Olive was incredibly touched by her friend’s speech, but there were still some things that didn’t add up. “But why did you tell him the way you did? Sending him an e-mail proclaiming that I was cheating on him?”

“That wasn’t how I wanted to do it,” Kerrigan said. “But I couldn’t think of a better way. And I wanted to tell him about the repeat year, but I didn’t know how, and I didn’t want him to think I was a nut job. But it sounds like he really latched onto the whole affair thing.”

“Well, how did you expect him to react?” Olive snapped.

Kerrigan’s eyes widened. “I knew he would be upset. But I also knew that if you guys were strong enough as a couple, like I thought you were, that you would get back together and would be the better for it.” She paused for a beat. “And I was right.

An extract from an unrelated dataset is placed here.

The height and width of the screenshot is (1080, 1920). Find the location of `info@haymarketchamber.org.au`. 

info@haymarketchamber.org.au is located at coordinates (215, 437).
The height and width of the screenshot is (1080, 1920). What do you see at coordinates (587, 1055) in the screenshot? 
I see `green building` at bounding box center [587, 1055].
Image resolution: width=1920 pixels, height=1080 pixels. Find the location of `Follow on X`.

But I’m sorry I caused so much collateral damage in the process.”

Olive felt a little unsteady on her feet. She leaned against the cool door of the fridge. Kerrigan’s explanation had comforted her, but it had also illuminated her own weakness and indecision this year. Kerrigan had known her better than she had known herself. She had been stronger and more principled than Olive. Oddly enough, without Kerrigan’s interference—and Sherry’s and Christopher’s—Olive didn’t think she and Phil could’ve pulled off a happy ending this year.